__Data extract__:
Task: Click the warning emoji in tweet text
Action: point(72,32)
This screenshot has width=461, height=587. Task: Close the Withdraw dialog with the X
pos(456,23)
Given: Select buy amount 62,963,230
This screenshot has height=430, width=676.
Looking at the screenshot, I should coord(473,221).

* * *

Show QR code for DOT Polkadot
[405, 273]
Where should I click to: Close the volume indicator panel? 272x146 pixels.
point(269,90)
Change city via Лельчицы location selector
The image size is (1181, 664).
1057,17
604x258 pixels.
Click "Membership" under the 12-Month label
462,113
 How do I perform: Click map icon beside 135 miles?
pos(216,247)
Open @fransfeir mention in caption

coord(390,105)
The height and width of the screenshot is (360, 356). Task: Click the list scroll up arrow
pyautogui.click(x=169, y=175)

__What is needed__:
Update the rows from the line containing "Task: Click the warning emoji in tweet text" through the line containing "Looking at the" by changing "dialog" to "window", keeping everything else the same, and give back only those rows.

__Task response__:
Task: Click the warning emoji in tweet text
Action: point(72,32)
This screenshot has width=461, height=587. Task: Close the Withdraw window with the X
pos(456,23)
Given: Select buy amount 62,963,230
This screenshot has height=430, width=676.
Looking at the screenshot, I should coord(473,221).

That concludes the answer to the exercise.